Après près de quarante ans de silence, Jeremy Gavron brûle de tout savoir. Avec une énergie profonde, il reprend contact avec toutes les personnes qui ont connu sa mère et retrace, comme un enquêteur, un à un tous les évènements de sa vie.
Son père étant toujours en vie, à force de persuasion, il réussit à le faire parler. Il retrouve aussi un journal tenu par son grand-père, le père d'Hannah, qui est riche en détails. Enfin, il remet la main sur des lettres que sa mère écrivait à une amie.

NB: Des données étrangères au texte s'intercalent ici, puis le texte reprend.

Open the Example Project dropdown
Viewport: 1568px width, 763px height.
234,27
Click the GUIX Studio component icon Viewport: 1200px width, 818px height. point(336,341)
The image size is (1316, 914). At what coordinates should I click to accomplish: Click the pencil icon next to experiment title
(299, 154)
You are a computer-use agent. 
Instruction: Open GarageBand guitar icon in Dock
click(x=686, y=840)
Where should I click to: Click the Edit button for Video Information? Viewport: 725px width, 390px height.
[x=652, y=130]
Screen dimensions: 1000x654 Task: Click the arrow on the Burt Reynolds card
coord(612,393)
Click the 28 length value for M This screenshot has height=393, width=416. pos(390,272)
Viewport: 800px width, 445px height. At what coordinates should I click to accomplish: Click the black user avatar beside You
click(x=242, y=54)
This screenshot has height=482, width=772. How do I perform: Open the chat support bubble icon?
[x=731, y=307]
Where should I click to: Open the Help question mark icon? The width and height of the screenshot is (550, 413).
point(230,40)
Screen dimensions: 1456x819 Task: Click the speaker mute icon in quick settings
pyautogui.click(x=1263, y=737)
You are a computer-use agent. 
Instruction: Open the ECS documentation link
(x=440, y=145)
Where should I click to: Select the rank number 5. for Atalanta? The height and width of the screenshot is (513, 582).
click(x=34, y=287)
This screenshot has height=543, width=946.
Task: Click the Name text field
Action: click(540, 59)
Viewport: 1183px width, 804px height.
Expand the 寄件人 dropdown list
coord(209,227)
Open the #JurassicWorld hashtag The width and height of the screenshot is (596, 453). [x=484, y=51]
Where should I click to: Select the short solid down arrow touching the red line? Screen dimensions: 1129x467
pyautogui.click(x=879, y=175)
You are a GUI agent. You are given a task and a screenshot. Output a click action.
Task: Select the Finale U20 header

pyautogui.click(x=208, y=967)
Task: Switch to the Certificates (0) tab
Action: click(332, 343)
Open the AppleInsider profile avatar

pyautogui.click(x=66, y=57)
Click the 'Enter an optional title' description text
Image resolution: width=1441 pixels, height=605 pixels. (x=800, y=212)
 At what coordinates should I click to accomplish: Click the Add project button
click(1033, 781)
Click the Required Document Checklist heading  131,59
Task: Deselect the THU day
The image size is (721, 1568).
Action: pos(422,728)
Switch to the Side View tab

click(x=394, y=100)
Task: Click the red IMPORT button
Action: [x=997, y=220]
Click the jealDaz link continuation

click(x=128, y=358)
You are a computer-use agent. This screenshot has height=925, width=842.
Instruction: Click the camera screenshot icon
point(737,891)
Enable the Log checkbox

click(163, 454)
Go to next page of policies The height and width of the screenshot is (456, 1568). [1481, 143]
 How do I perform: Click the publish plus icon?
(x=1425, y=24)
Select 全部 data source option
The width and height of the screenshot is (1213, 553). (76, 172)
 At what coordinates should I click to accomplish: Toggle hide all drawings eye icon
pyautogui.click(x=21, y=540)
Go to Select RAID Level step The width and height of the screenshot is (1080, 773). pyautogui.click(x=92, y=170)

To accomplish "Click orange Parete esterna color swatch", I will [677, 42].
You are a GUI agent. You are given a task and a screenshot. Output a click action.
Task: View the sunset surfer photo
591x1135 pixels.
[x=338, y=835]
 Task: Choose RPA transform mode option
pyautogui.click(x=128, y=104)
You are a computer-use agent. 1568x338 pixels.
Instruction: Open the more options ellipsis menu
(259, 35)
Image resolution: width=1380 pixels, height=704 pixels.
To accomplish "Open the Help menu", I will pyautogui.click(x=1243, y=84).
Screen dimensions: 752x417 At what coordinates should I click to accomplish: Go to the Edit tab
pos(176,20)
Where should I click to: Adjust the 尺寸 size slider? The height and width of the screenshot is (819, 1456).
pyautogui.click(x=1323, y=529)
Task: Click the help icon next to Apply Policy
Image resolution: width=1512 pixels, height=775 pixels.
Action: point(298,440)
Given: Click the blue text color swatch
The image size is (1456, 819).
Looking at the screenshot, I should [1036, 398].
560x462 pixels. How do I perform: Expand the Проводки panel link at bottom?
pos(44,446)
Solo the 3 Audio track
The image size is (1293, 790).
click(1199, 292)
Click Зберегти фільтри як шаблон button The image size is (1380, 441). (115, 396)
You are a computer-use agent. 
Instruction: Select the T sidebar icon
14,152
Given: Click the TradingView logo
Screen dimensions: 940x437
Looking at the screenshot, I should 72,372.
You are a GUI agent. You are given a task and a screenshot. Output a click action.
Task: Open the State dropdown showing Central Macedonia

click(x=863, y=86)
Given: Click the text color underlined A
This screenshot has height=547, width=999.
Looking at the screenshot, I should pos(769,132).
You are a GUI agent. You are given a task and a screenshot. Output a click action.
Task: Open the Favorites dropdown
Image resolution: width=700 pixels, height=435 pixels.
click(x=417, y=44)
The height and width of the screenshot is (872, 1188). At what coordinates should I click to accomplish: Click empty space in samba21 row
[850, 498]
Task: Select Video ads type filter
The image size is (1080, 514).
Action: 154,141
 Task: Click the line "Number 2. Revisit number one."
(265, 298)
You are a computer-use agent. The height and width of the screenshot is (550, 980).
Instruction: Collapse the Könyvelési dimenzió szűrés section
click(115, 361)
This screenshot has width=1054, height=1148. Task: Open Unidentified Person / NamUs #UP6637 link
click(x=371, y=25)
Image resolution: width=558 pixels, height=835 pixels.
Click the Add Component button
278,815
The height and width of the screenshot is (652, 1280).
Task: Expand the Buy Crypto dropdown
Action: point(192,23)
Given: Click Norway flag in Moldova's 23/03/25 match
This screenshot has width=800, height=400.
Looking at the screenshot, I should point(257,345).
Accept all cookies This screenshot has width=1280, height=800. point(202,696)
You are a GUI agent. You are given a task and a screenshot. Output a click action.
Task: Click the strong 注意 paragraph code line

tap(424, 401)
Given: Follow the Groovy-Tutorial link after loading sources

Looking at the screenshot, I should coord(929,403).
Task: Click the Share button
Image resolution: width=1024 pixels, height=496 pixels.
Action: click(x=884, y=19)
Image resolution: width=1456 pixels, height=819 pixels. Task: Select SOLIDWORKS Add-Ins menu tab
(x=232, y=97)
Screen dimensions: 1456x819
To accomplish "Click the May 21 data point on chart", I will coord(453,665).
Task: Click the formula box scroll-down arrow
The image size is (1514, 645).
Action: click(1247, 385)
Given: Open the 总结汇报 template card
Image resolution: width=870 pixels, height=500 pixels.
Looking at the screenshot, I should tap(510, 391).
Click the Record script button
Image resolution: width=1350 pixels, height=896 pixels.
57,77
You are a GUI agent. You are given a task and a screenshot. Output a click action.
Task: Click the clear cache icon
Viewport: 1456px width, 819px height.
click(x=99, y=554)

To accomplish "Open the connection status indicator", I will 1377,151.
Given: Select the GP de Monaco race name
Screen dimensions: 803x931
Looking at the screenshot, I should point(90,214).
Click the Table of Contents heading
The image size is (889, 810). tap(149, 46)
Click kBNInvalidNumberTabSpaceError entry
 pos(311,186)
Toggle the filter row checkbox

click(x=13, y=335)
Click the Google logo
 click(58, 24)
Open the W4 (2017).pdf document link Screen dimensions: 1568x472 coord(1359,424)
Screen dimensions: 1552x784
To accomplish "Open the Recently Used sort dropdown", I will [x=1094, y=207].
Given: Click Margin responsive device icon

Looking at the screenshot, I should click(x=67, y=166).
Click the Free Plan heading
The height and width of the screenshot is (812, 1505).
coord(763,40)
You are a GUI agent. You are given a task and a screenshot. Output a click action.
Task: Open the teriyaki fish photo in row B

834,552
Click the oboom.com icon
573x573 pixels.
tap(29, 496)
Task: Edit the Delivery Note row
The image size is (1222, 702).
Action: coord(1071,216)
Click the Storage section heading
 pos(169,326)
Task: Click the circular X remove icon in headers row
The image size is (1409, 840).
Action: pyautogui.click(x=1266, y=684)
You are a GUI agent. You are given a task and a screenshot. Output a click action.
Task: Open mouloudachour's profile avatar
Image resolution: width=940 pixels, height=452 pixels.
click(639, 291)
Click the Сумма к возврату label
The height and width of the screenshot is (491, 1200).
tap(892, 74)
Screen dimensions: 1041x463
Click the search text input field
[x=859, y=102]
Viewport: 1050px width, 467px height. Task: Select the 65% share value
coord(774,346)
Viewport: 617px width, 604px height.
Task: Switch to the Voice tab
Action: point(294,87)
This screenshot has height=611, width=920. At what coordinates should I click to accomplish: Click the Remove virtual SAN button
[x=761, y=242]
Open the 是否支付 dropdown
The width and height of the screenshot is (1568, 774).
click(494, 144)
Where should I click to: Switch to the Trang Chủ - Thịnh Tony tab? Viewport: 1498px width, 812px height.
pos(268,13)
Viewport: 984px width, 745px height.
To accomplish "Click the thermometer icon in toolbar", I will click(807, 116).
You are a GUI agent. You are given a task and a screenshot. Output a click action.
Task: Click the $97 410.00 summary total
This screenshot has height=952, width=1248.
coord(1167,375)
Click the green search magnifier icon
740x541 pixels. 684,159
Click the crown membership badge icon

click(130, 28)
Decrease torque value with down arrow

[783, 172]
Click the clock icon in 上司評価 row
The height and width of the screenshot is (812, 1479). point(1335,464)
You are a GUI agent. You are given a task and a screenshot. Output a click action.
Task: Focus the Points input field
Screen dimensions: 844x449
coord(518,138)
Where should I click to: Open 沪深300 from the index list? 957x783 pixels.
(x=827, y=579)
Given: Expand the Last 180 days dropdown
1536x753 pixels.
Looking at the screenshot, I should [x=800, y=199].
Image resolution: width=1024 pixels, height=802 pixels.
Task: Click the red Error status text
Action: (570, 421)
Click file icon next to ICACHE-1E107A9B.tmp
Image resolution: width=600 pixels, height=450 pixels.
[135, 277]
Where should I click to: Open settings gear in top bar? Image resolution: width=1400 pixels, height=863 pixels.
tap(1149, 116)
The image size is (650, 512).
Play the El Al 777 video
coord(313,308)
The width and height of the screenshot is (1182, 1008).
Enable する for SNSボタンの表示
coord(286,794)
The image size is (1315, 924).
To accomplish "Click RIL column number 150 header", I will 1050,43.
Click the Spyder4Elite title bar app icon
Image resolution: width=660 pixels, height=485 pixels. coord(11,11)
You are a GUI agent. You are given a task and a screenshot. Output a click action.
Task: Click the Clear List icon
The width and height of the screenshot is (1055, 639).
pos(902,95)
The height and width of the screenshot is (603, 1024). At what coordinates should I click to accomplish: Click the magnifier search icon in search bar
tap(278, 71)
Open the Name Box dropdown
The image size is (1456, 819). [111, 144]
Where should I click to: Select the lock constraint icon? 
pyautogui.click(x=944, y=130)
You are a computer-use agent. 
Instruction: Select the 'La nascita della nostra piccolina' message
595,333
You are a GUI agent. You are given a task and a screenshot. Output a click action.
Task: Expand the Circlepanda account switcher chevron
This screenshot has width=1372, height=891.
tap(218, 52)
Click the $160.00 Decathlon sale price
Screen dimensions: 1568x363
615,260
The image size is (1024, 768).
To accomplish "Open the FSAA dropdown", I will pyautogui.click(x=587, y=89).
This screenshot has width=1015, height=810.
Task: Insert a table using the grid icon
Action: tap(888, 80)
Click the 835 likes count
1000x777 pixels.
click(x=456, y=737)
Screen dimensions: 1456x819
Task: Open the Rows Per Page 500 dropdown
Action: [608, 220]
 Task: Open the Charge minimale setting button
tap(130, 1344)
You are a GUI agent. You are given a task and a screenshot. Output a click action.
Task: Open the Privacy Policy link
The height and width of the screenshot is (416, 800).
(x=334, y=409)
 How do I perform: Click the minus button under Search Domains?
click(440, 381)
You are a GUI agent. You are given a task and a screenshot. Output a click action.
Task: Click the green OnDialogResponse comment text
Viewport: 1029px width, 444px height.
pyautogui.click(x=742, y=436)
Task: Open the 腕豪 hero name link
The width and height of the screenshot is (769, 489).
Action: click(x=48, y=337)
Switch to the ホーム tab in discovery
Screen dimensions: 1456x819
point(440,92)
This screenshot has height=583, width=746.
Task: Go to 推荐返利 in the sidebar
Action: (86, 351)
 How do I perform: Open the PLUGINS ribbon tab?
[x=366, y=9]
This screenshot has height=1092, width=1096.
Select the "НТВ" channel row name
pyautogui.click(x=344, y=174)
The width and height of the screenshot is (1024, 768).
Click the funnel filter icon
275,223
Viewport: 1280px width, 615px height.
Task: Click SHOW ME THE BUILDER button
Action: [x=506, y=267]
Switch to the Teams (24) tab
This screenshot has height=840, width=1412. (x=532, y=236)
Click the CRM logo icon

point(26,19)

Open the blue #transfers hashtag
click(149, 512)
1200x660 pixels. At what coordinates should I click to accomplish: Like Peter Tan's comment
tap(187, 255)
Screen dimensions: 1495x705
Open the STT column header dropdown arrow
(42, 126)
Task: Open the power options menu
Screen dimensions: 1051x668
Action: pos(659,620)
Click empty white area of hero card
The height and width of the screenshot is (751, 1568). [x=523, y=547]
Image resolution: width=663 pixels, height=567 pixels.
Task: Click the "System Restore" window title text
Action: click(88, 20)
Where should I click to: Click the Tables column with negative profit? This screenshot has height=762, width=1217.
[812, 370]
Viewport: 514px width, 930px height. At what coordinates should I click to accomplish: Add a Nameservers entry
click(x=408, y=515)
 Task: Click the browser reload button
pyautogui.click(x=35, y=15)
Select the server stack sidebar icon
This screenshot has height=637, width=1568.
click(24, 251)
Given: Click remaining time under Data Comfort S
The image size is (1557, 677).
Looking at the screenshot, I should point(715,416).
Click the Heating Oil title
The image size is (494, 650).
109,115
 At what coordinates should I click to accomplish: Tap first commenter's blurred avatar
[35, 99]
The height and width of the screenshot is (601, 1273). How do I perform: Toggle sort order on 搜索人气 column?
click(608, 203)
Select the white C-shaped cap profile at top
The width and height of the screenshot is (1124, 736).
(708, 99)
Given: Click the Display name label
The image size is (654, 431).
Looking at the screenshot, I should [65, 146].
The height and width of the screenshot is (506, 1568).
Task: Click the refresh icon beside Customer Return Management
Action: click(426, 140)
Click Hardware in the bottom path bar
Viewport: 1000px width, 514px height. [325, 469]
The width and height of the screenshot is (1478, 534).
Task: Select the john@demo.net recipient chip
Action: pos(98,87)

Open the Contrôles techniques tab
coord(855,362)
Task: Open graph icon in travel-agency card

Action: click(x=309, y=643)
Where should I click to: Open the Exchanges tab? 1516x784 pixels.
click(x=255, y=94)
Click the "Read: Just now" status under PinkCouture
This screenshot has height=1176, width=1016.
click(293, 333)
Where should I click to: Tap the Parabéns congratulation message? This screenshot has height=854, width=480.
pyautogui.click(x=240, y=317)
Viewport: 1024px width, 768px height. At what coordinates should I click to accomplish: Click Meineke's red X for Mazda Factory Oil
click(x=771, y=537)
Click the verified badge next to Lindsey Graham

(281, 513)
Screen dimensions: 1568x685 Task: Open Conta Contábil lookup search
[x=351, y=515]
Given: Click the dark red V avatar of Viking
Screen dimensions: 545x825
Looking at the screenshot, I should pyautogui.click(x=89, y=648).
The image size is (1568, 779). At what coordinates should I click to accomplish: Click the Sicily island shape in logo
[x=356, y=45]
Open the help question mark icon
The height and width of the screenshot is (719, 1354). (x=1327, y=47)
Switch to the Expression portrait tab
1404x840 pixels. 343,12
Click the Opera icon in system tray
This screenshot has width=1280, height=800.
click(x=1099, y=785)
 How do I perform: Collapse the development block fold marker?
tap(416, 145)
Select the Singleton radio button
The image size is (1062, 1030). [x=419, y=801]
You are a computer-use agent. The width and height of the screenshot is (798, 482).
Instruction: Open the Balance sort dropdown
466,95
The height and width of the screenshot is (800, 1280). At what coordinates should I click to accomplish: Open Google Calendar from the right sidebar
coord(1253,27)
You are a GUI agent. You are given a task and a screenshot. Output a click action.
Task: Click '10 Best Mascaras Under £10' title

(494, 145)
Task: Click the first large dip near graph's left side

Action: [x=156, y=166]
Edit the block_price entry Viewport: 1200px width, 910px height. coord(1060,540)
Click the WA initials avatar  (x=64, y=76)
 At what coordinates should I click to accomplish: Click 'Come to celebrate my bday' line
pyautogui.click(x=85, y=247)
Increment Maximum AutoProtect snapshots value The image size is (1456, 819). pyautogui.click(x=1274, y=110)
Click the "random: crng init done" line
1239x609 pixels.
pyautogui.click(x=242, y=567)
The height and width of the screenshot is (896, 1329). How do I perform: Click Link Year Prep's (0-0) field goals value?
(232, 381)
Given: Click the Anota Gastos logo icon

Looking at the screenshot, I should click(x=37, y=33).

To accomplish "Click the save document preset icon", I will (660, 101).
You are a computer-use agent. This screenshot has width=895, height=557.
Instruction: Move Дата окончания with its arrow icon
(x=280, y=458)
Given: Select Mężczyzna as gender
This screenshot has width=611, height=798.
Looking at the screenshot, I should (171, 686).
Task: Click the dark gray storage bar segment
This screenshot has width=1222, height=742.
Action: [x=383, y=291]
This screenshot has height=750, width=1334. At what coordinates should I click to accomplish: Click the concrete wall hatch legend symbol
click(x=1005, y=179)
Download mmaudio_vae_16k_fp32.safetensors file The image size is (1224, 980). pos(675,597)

Des lettres qui ponctuent le livre en guise de confidences, et qui en disent long sur sa personnalité, ses choix de vie, ses espoirs et ses désillusions.
S'il est impossible de comprendre les cause de son suicide, il est en revanche certain qu'Hannah était une femme entière, qui voulait tout : une vie de femme moderne alliant les enfants, le travail et la féminité.
Elle qui a écrit L’Epouse captive était en avance sur son époque : féministe avant l'heure, elle avait entamé un débat anticipé, celui du statut et du rôle des femmes dans la société actuelle (en 1960…).
Je vous aimais, terriblement n'est pas un livre sur le suicide, c'est un acte d'amour d'un fils pour sa mère, pour mieux la connaître, pour essayer de la comprendre et pour d'une certaine façon revivre à ses côtés. Aucun voyeurisme dans les souvenirs présentés, au contraire, beaucoup de finesse dans l'expression des sentiments. Un livre poignant.
Tous les suicides laissent place à un certain degré de perplexité. Il s'agit de l'acte humain le plus difficile à comprendre car il va à l'encontre de l'hypothèse fondamentale qui sous-tend notre existence – que la vie a un sens, une valeur -, mais aussi parce qu'il ne laisse personne pour l'expliquer. Les meurtriers, au moins, on peut les interroger, mais un suicide est un meurtre dans lequel le tueur est aussi la victime : la raison, le mobile, meurt avec l'acte.
Présentation du roman aux Éditions Sonatine
A propos de l’auteur :
Jeremy Gavron est né en 1961 et habite Londres. Ancien correspondant de presse à l’étranger, il a vécu en Inde et en Afrique. Il est l’auteur de trois romans et de deux essais. Je vous aimais, terriblement est son premier ouvrage traduit en français.